I always feel warmly about self-help books that suggest things I’m tempted to try. Leonard Felder’s simple, engaging book on using Jewish spiritual techniques for stress relief falls into that category for me.
“Mindfulness meditation” has been popular since the physician Jon Kabat-Zinn brought it into mainstream medicine in the early 1980s; its practices relied on mainly Zen Buddhist teachings adapted for secular Westerners. Felder, a practicing psychologist in Los Angeles, proposes a meditation practice that utilizes Jewish teachings for stress reduction: his remedy for the stress overload of daily life is to take a few breaths (of course) and focus on a phrase—a prayer, blessing, or concept from the Jewish tradition — that we can use to calm and center ourselves over the course of a busy day.
The phrases he proposes do not function like mantras, to block distracting thoughts; rather, they serve to focus our attention on concepts that counteract common emotional snares. For example, the biblical phrase hineni, “Here I am,” brings to mind the unspoken question, “Where are you?” and becomes a way of slowing down. Felder makes use of spiritual ideas with therapeutic value such as tzimtzum, the kabbalistic idea that God, the Eternal Source of Energy, “contracted” in order to leave room for a created universe; likewise, he suggests, we have to recognize when we are being too intense or overbearing and use a phrase to help us do a kind of tzimtzum: “Relax, pull back, open up some space.”

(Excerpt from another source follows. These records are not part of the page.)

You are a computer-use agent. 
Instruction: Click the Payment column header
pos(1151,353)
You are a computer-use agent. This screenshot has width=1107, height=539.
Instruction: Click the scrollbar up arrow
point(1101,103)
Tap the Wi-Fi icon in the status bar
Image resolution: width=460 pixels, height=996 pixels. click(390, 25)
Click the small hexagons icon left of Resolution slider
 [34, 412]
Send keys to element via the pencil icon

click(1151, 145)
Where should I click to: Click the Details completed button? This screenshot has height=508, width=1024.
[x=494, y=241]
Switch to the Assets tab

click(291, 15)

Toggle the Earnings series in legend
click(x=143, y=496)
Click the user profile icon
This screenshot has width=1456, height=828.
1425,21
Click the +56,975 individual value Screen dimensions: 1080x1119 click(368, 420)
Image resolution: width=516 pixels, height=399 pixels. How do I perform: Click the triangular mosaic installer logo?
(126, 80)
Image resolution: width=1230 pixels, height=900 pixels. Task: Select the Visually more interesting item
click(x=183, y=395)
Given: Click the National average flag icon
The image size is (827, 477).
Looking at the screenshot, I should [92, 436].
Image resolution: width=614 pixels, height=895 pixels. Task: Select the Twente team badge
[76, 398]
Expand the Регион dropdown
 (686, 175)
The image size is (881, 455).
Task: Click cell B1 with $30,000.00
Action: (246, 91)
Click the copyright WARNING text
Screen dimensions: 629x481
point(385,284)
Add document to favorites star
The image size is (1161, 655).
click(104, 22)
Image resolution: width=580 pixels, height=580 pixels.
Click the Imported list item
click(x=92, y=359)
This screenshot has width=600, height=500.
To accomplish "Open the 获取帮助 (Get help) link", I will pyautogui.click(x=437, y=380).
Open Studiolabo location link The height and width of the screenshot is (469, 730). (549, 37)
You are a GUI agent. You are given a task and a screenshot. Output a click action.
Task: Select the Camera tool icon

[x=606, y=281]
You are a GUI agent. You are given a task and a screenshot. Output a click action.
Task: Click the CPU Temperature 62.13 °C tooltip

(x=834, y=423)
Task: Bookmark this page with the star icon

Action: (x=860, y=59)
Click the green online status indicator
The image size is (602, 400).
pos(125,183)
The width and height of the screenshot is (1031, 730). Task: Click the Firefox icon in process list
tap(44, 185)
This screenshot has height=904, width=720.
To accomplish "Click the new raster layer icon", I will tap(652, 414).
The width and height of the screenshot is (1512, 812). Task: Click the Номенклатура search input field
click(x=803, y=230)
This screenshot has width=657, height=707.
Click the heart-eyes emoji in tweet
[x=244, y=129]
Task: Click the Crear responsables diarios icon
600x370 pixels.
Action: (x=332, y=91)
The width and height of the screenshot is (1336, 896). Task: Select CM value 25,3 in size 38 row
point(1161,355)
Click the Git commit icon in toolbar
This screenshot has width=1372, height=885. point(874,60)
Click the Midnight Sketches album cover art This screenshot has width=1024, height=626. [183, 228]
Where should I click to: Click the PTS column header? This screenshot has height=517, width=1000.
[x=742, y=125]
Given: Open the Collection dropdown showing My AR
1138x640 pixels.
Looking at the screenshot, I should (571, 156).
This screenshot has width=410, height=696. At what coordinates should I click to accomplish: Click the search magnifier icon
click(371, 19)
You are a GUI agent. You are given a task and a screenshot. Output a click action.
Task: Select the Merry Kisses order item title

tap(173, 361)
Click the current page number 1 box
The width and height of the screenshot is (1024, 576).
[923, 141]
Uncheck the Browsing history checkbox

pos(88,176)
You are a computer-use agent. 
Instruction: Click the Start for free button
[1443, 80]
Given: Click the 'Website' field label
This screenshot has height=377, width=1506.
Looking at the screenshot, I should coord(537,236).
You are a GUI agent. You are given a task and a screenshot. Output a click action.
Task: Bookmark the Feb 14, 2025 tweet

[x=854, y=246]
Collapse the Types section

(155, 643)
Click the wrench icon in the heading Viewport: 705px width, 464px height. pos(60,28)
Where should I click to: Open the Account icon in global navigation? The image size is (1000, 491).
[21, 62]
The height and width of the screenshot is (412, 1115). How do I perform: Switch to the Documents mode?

The following blessing, traditionally said after using the bathroom, can be said anytime to remind us of our commitment to our own health: “Blessed are You, Eternal Source of Creation…who has fashioned the human being with wisdom and created within each person many openings and many cavities…but if one of them were ruptured or were to be blocked, it would be impossible to survive and to stand before You.” At overwhelmed moments when we feel insecure, we can inspire greater compassion for ourselves by reciting: “My God, the soul that You have placed within me is a pure one!” Repeating the words of the Shehecheyanu blessing, thanking God for sustaining us and enabling us to reach a new season, can help us see new challenges, even stressful ones, as moments of opportunity and potential growth. As a self-help book on stress management for people of any faith background, Felder encourages readers to fill in whatever terms they wish for “God” and “soul” and provides lots of alternatives; but for Jews who are comfortable with these terms, this book offers a double reward—both as a mindful therapeutic practice and as a way of reconnecting to Jewish prayer.